Exploring the relationship among CO2 emissions, real GDP, energy consumption and tourism in the EU and candidate countries: Evidence from panel models robust to heterogeneity and cross-sectional dependence


DOĞAN E., Aslan A.

RENEWABLE & SUSTAINABLE ENERGY REVIEWS, cilt.77, ss.239-245, 2017 (SCI-Expanded) identifier identifier

  • Yayın Türü: Makale / Derleme
  • Cilt numarası: 77
  • Basım Tarihi: 2017
  • Doi Numarası: 10.1016/j.rser.2017.03.111
  • Dergi Adı: RENEWABLE & SUSTAINABLE ENERGY REVIEWS
  • Derginin Tarandığı İndeksler: Science Citation Index Expanded (SCI-EXPANDED), Scopus
  • Sayfa Sayıları: ss.239-245
  • Abdullah Gül Üniversitesi Adresli: Evet

Özet

A major criticism to the existing energy-growth-environment literature, we notice, is the selection of methodology.

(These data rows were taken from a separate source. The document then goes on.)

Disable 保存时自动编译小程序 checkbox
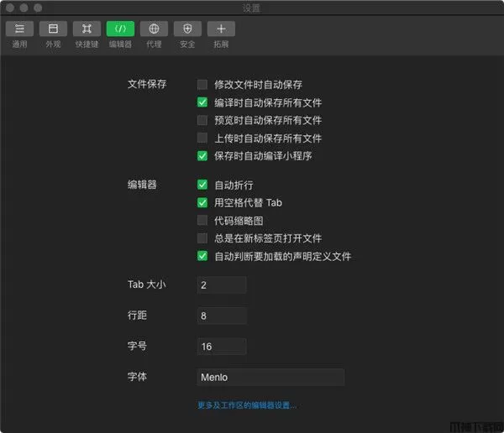 202,155
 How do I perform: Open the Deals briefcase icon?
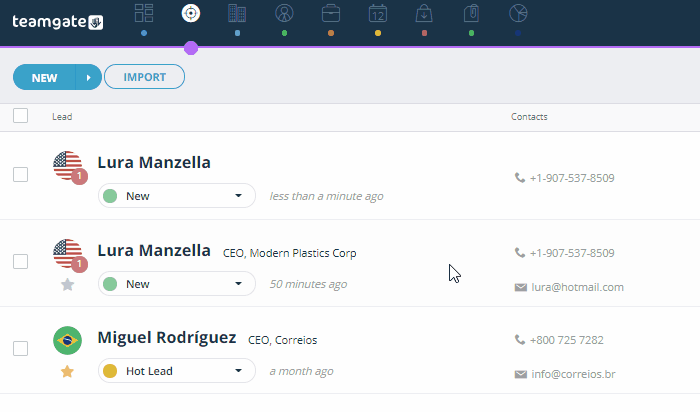pyautogui.click(x=331, y=13)
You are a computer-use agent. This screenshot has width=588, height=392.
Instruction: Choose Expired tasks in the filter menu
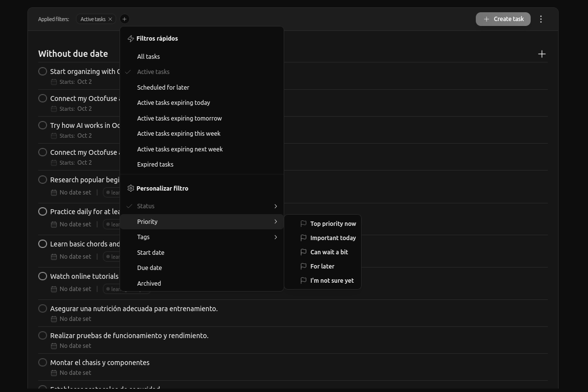(x=155, y=164)
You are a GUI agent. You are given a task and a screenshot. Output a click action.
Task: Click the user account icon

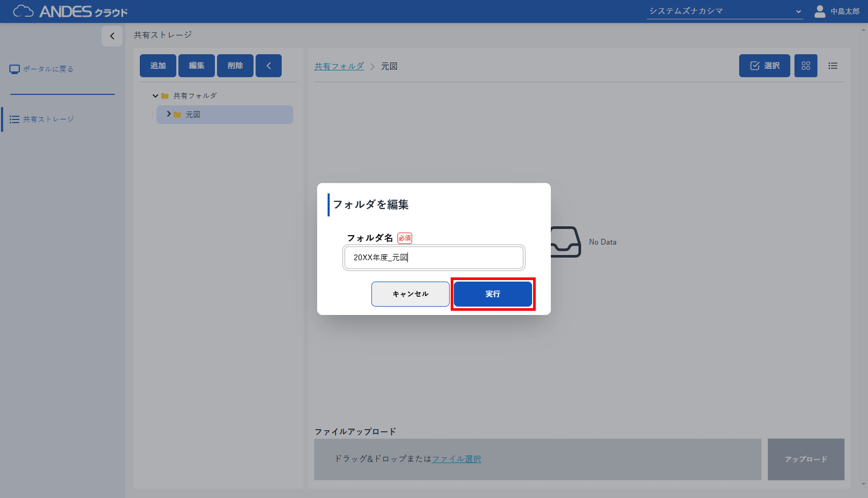click(819, 11)
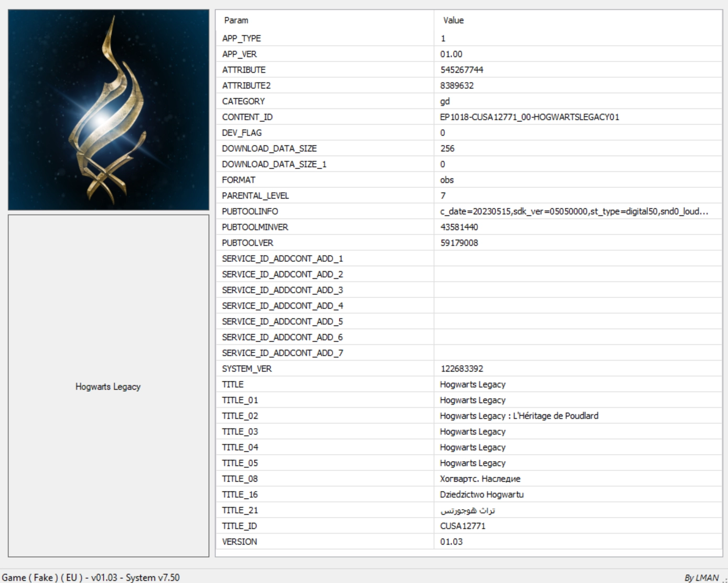Click the PUBTOOLINFO value cell
The width and height of the screenshot is (728, 583).
pos(574,211)
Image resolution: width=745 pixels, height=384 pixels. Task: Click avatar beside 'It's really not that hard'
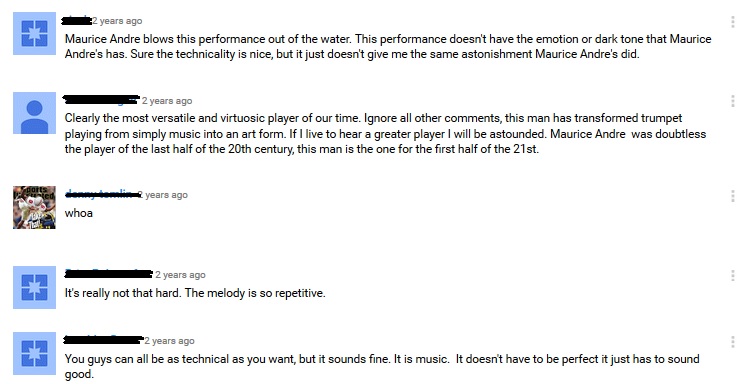[34, 288]
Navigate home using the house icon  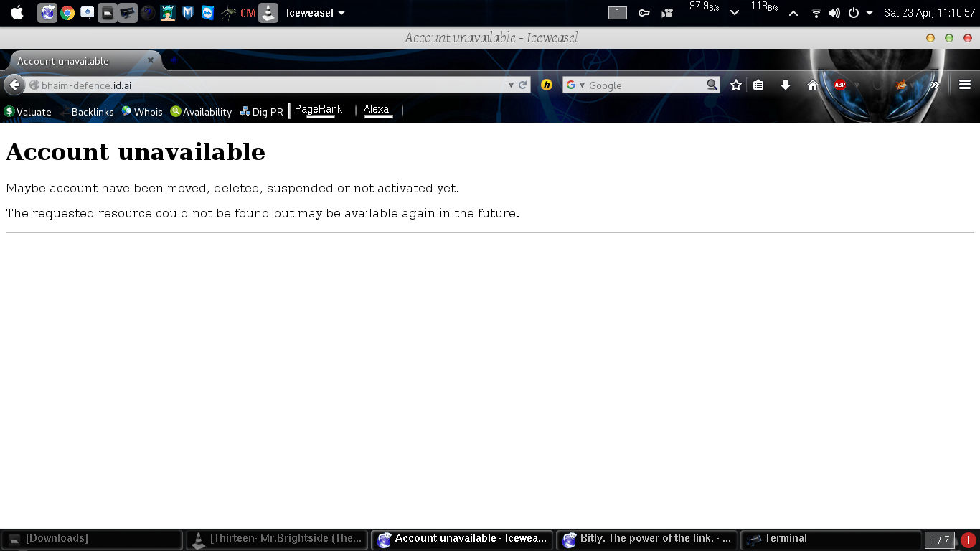tap(813, 84)
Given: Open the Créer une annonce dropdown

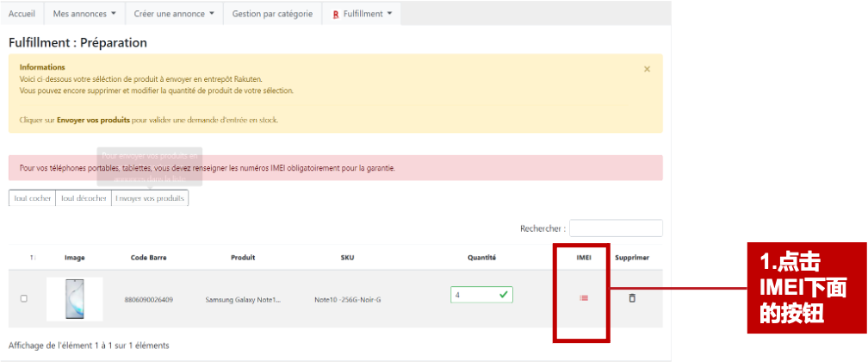Looking at the screenshot, I should tap(173, 14).
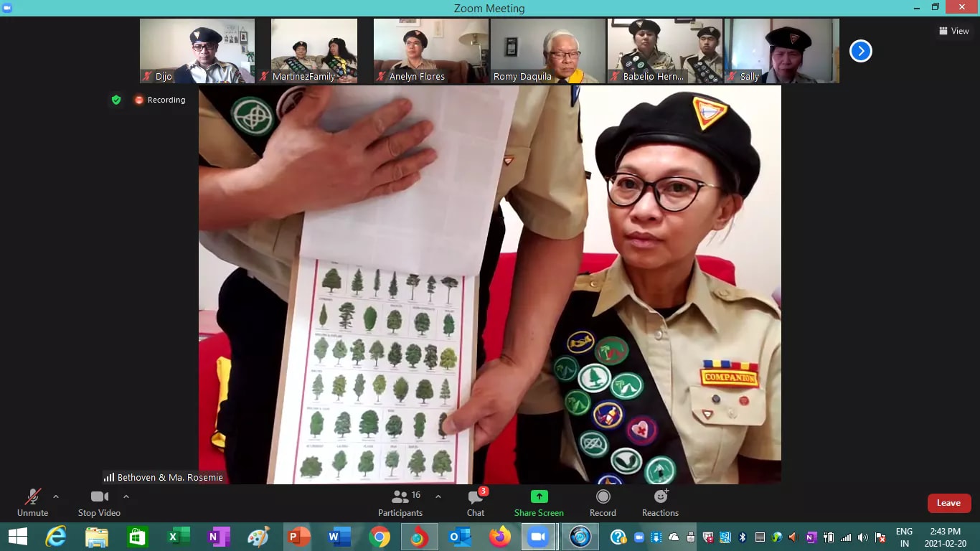The image size is (980, 551).
Task: Click the Share Screen button
Action: pos(539,502)
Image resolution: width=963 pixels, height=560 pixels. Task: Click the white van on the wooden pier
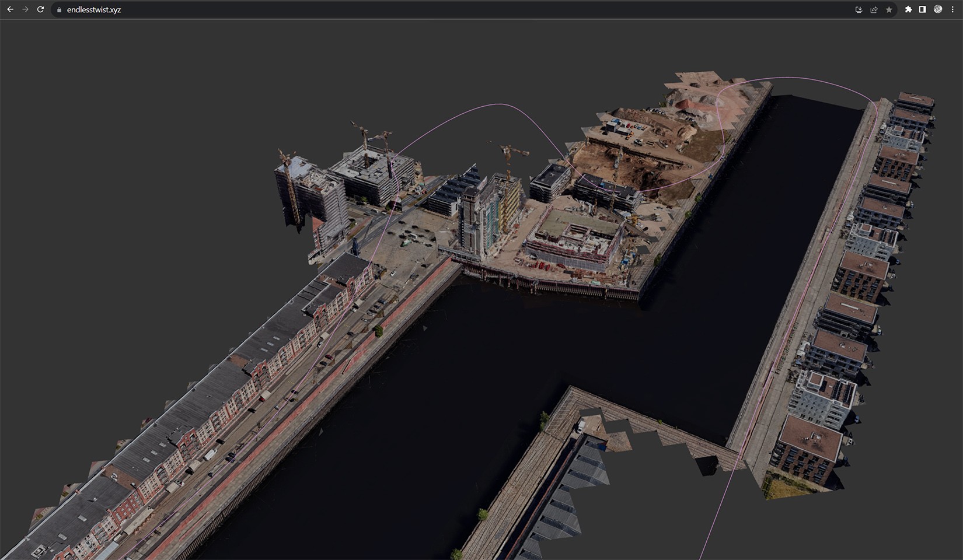(x=582, y=426)
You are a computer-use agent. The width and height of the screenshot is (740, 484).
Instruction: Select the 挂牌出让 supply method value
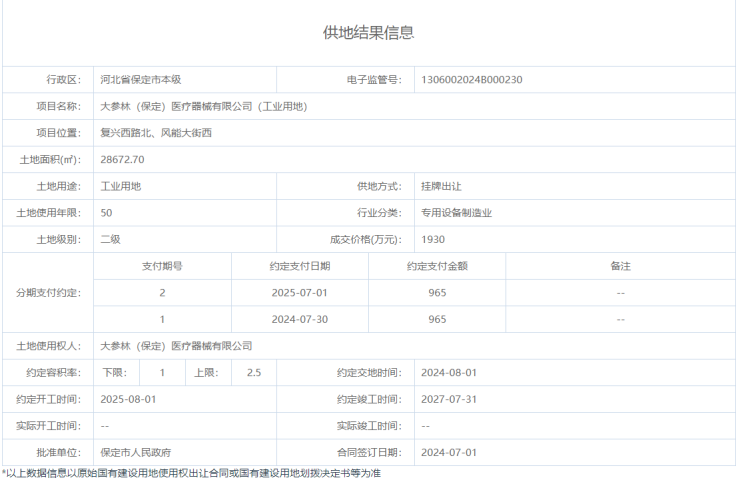click(x=441, y=186)
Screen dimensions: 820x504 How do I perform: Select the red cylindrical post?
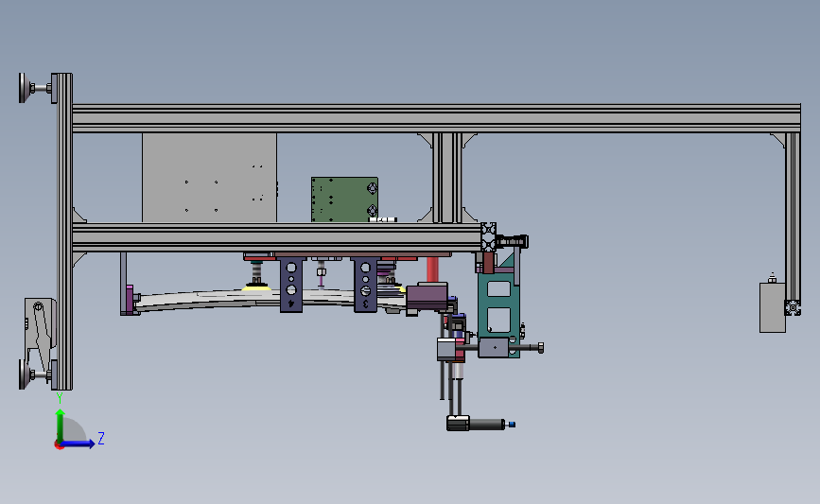(432, 269)
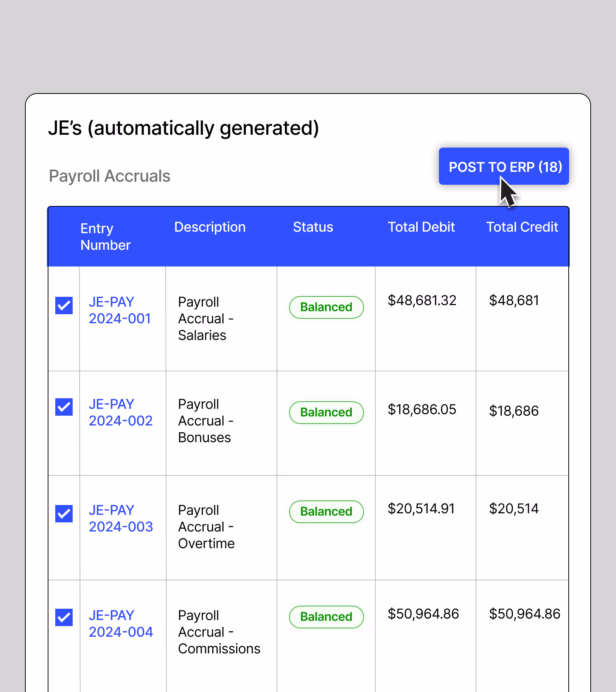Deselect the JE-PAY 2024-003 checkbox
Screen dimensions: 616x692
point(64,514)
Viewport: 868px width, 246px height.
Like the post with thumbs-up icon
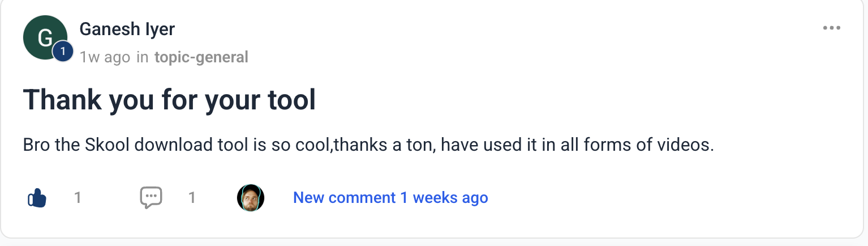tap(37, 198)
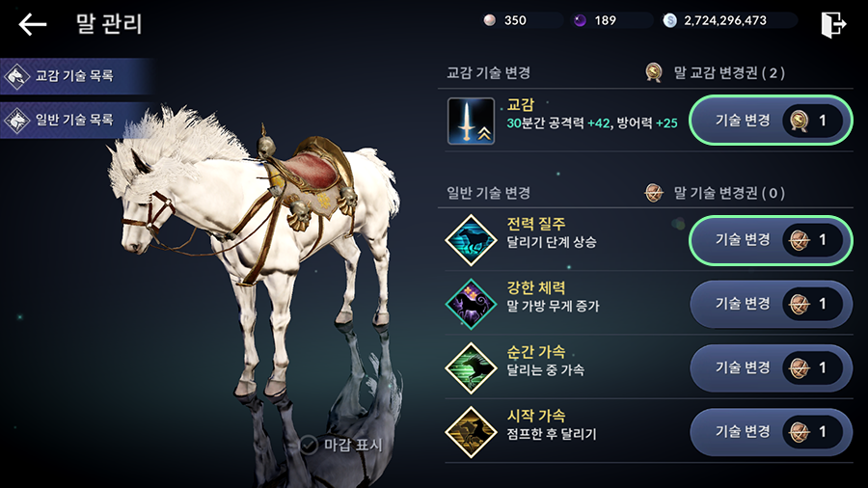The width and height of the screenshot is (868, 488).
Task: Select the 교감 sword skill icon
Action: (471, 122)
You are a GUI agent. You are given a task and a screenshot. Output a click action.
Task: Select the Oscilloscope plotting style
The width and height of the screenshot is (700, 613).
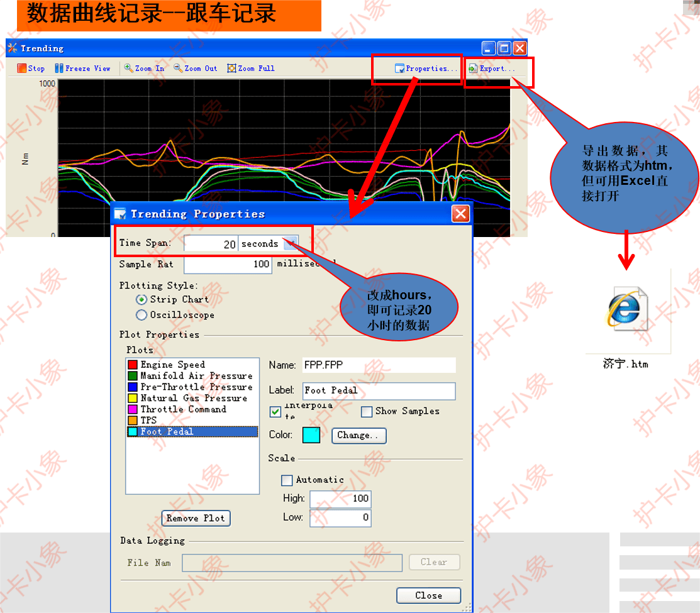pos(142,315)
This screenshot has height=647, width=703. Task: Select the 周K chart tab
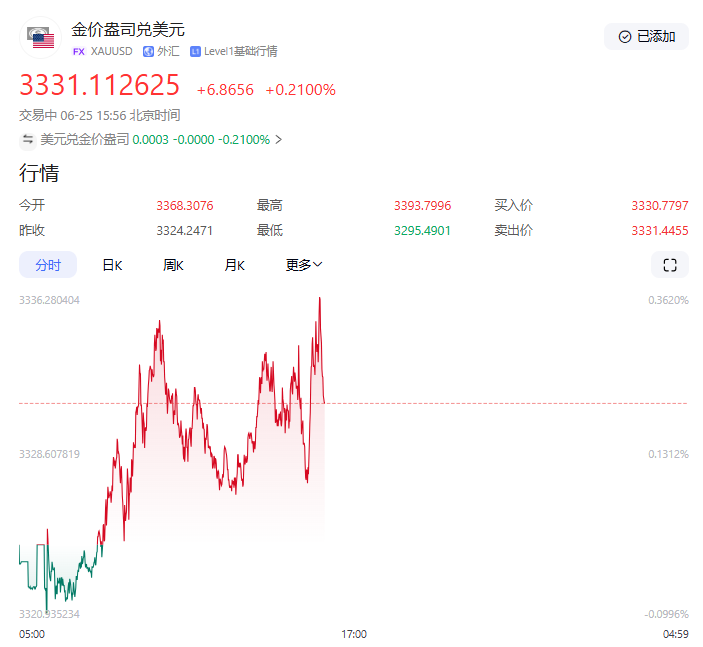(173, 265)
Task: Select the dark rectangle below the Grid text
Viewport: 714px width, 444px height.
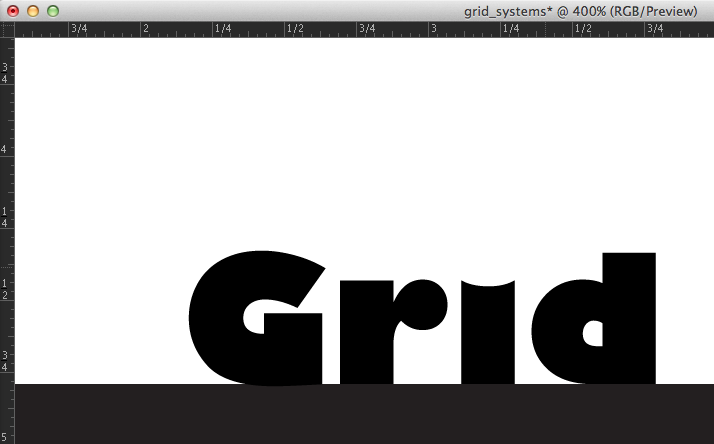Action: tap(360, 413)
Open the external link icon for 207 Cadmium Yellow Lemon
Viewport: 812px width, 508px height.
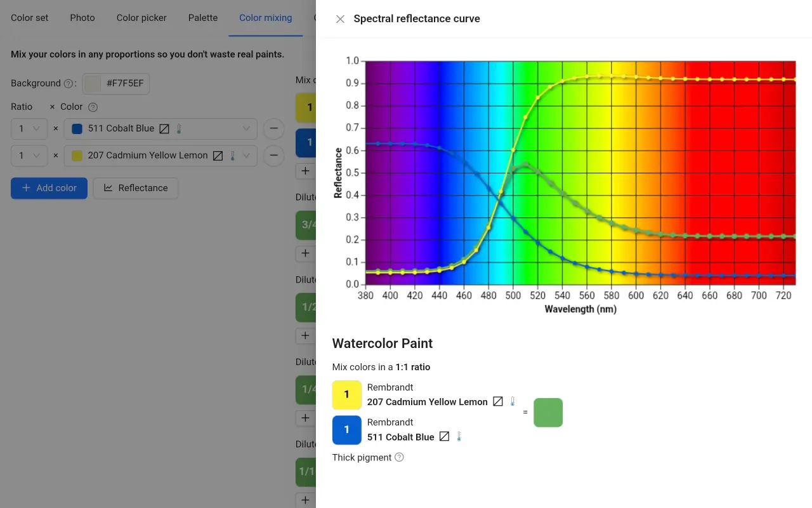[x=218, y=156]
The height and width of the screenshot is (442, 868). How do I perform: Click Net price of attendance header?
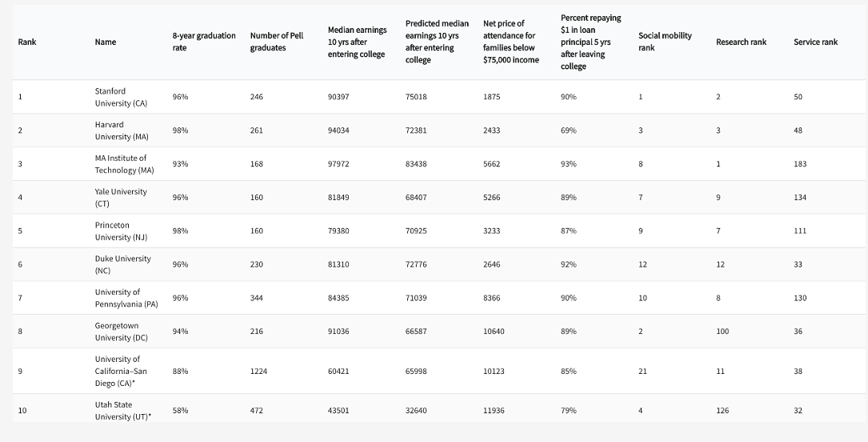click(x=510, y=42)
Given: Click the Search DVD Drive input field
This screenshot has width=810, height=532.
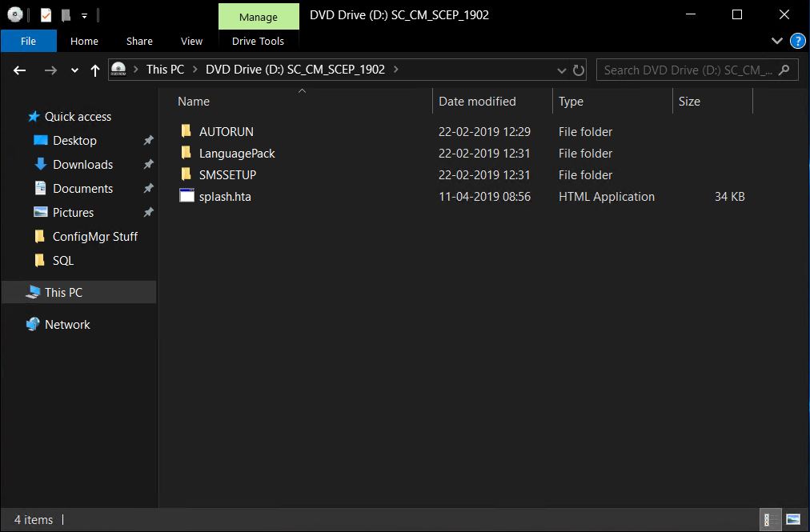Looking at the screenshot, I should point(687,70).
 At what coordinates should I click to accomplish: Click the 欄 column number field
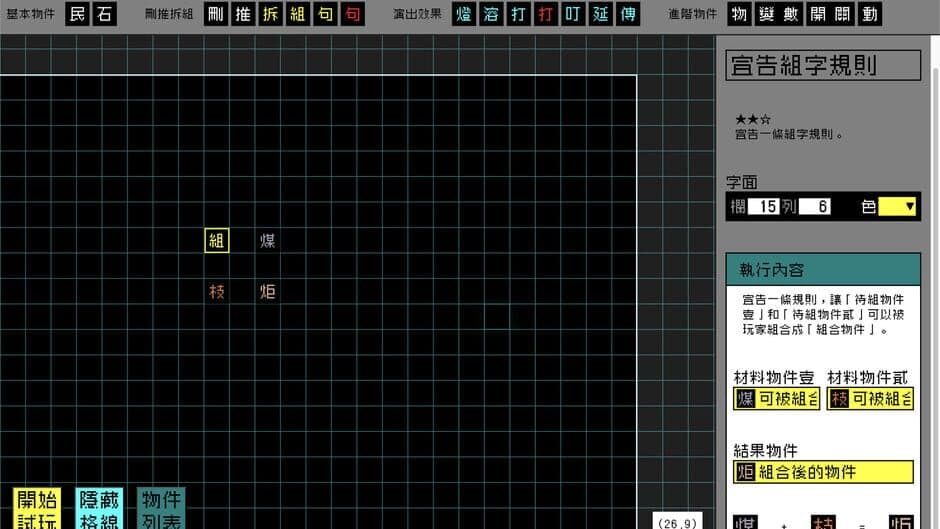point(764,207)
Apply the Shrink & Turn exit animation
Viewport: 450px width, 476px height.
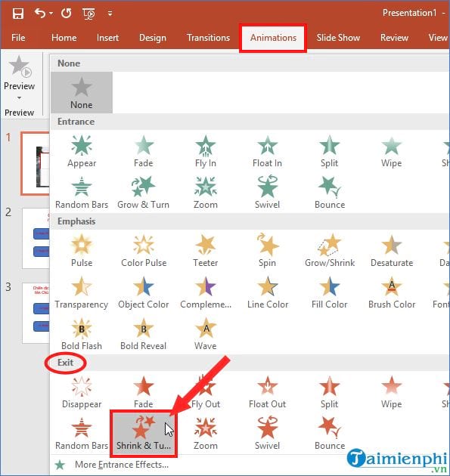[144, 433]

Panel estimation techniques that fail to consider both heterogeneity and cross-sectional dependence across countries may cause forecasting errors. The other concern related to the literature is that only a small number of studies analyze the influence of tourism on CO2 emissions even though tourism sector has potential for affecting the environment. To fulfill the mentioned gaps in the literature, this study analyzes the relationship among carbon emissions, real income, energy consumption and tourism for a panel of the EU and candidate countries over the period 1995-2011 by using heterogeneous panel estimation techniques with cross-sectional dependence. Results from the CADF and the CIPS panel unit root tests show that the analyzed variables become stationary at their first-differences. The LM bootstrap panel cointegration test indicates the presence of a long run relationship among the analyzed variables. Results from the OLS with fixed effects, the FMOLS, the DOLS and the group-mean estimator reveal that energy consumption contributes to the level of emissions while real income and tourism mitigate CO2 emissions. The Emirmahmutoglu-Kose panel Granger causality test suggests that there is one-way causality running from tourism to carbon emissions, and two-way causality between CO2 emissions and energy consumption, and between real income and CO2 emissions. Policy implications are further discussed.